Saharuddin Daming, di Tengah 'Kegelapan' Raih Doktor Bidang Hukum
Sang Wali Kelas Hanya Anjurkan Kursus PijatSeperti yang dialami Udin, dorongan dari orang-orang sekelilingnya membuat tunanetra seperti dirinya tak pernah patah semangat. Bahkan, dia tetap optimistis melihat masa depan. Udin sebetulnya tidak buta sejak lahir. Bencana itu dialami bungsu dari lima bersaudara itu saat berusia 10 tahun.

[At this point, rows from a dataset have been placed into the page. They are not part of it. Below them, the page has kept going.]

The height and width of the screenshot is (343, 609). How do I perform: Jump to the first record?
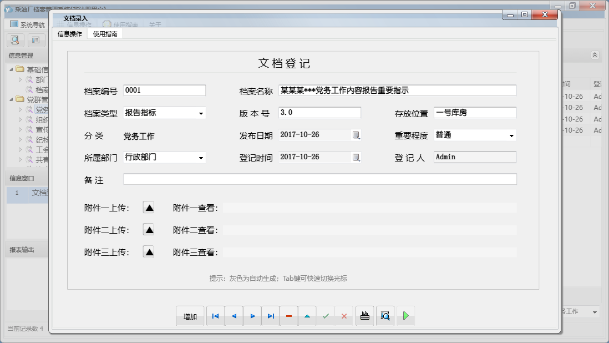[216, 316]
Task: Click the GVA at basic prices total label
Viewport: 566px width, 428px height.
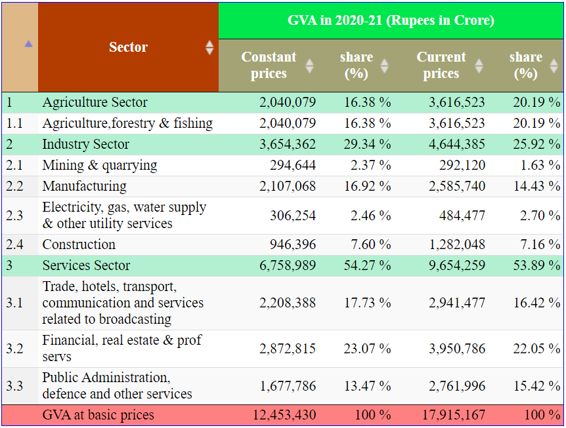Action: [98, 415]
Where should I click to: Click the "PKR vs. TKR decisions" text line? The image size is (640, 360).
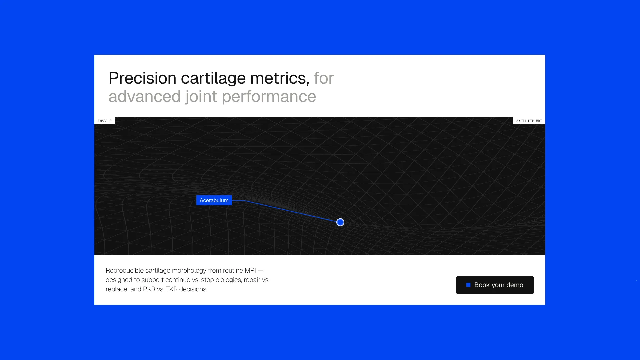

Sebelum mengalami kebutaan, Udin juga ikut membantu usaha ibunya menjajakan jagung bakar di emper-emper toko. Sitti Lai, sang ibu, memang harus mencari nafkah tambahan setelah Daming, suaminya (ayah Udin) yang pensiunan kotapraja meninggal dunia ketika Udin berusia enam tahun. "Ibu begitu lihai mengatasi impitan ekonomi keluarga, sehingga saya memutuskan melakukan pekerjaan sambilan," kata Udin. Beberapa pekerjaan pernah dilakoninya, seperti menjajakan kue, es lilin buatan orang lain, menjadi kuli bangunan ,dan kondektur angkutan umum di kota.
Suatu hari, kata Udin, keluarganya punya kegiatan kerja bersama. Saat itu rumah panggung khas Bugis yang baru dibeli harus dibongkar dan mau dirakit di atas tanah keluarga. Satu per satu rangkaian kayu dilepas. Termasuk bagian atap yang terbuat dari daun nipah (sejenis palem) yang sudah sangat retas. "Saat dijatuhkan ke tanah, debu berhamburan," kenang Udin.

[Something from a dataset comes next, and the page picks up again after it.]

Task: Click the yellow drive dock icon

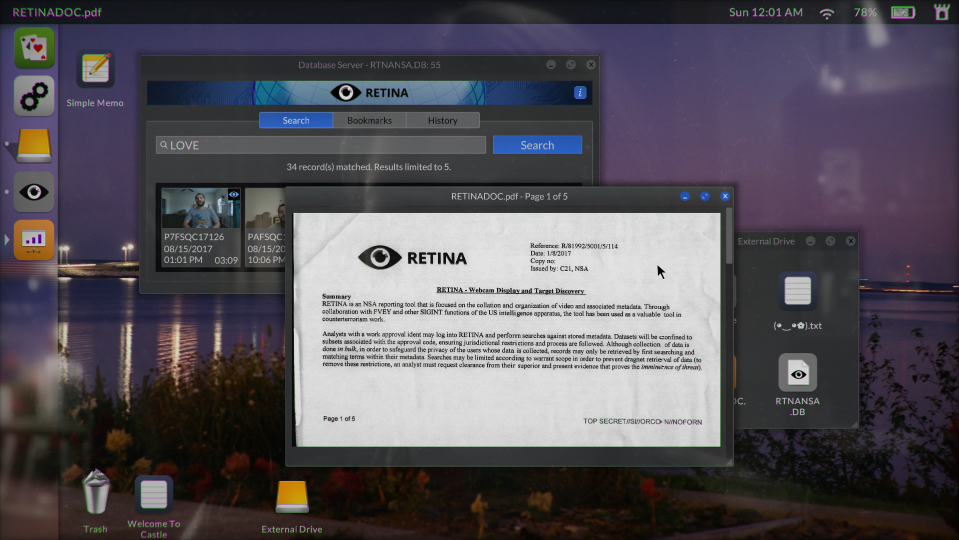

Mata kanan Udin secara tidak sengaja kemasukan debu dari partikel atap tadi. "Serta merta tangan ini mengucek-ucek mata untuk menghilangkan rasa gatal dan perih," kenang Udin.
Tangan Udin terus mengucek matanya sambil berjalan dari tempat pembongkaran ke tempat perakitan yang berjarak kurang lebih dua kilometer. Namun, semakin dikucek, rasa gatal dan perih di mata semakin keras. Yang fatal, upaya itu justru menimbulkan iritasi. Akibatnya, lingkaran pandang mata Udin terganggu dengan kabut kemerah-merahan. Kondisi itu terus berlanjut, hingga dalam waktu kurang dari satu tahun mata kanannya buta total. Namun, Udin enggan menceritakan keadaannya itu.
Hanya dengan satu mata, Udin tetap melanjutkan kebiasaan membaca. Tak kurang 12 jilid buku dilahapnya hampir tiap hari. Namun, itu justru berpengaruh pada mata kiri. Dampak pencahayaan yang kurang, mata kirinya juga mengalami nasib persis dengan gejala yang pernah menimpa mata kanannya.
Gangguan mata yang dialaminya memang serius. Itu diketahui saat ada pemeriksaan cuma-cuma di sekolah dan dia dirujuk ke rumah sakit. "Dokter menyarankan saya agar berkaca mata," kata Udin.
Namun, kata Udin, karena alasan ekonomi, anjuran itu tidak dipenuhi. "Saya tidak tahan diledek teman sekolah," sambungnya. Akhirnya, memasuki catur wulan pertama di kelas enam SD, Udin benar-benar buta total.